> **Exercise objective**
Once the line with "572x391 pixels." is found in the entries below, print it and each following line exactly, stopping after the line with "Viewport: 868px width, 343px height."; print nothing else.

> **Provided records**
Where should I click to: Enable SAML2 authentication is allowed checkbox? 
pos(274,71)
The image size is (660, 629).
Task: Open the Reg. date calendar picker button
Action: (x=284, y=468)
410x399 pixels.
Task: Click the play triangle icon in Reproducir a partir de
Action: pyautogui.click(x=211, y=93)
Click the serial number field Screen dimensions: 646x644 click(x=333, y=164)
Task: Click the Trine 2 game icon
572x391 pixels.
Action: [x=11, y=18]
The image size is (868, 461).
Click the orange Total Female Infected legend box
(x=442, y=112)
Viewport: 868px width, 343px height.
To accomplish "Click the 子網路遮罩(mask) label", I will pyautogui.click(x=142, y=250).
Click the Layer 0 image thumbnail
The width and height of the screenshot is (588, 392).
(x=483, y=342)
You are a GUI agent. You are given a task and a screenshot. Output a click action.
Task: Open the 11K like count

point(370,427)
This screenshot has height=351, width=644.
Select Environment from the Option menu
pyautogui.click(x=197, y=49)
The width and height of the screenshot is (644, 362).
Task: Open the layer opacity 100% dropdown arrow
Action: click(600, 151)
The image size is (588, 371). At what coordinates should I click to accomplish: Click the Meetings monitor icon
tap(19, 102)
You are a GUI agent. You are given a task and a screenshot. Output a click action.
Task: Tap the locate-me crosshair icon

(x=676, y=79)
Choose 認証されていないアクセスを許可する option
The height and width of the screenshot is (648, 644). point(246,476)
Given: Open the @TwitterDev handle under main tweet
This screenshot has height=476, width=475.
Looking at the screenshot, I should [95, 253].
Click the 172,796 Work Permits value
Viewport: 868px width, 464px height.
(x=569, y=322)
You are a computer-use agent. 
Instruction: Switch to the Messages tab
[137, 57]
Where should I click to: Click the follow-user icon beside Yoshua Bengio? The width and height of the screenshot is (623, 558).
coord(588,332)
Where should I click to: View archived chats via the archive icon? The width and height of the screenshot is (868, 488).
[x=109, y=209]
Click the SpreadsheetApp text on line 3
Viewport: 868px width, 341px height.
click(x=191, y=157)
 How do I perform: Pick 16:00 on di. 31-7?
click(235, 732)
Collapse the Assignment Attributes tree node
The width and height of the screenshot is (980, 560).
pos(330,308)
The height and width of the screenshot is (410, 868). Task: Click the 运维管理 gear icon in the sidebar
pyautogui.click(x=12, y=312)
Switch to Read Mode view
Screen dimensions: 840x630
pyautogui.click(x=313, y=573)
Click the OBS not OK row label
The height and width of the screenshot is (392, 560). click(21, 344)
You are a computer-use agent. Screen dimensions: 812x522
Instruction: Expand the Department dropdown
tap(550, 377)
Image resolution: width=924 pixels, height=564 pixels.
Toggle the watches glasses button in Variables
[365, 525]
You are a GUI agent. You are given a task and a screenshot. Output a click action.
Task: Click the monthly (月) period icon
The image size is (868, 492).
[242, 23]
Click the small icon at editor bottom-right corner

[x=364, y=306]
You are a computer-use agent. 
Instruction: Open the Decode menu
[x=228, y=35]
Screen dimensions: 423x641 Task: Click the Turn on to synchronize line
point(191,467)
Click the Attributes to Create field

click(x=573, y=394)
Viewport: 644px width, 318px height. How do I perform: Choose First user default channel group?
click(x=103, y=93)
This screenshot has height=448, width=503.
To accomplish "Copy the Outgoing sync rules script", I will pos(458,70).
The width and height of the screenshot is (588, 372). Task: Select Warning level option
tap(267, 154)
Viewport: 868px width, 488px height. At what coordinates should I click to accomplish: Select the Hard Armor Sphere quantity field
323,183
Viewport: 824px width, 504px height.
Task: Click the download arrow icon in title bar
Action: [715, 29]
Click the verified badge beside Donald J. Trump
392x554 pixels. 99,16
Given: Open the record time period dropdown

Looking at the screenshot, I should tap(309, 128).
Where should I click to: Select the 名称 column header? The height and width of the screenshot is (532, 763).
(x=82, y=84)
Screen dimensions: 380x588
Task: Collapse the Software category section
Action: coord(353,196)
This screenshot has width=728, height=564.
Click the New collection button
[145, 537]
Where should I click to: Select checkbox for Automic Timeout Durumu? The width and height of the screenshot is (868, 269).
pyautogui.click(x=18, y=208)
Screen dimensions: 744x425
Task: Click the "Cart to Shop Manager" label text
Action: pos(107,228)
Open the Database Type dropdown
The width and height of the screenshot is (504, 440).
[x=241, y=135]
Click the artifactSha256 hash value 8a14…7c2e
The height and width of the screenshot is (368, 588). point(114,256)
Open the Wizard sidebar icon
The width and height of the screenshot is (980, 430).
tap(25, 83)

> **Answer section**
572x391 pixels.
Action: [x=11, y=18]
The image size is (868, 461).
Click the orange Total Female Infected legend box
(x=442, y=112)
Viewport: 868px width, 343px height.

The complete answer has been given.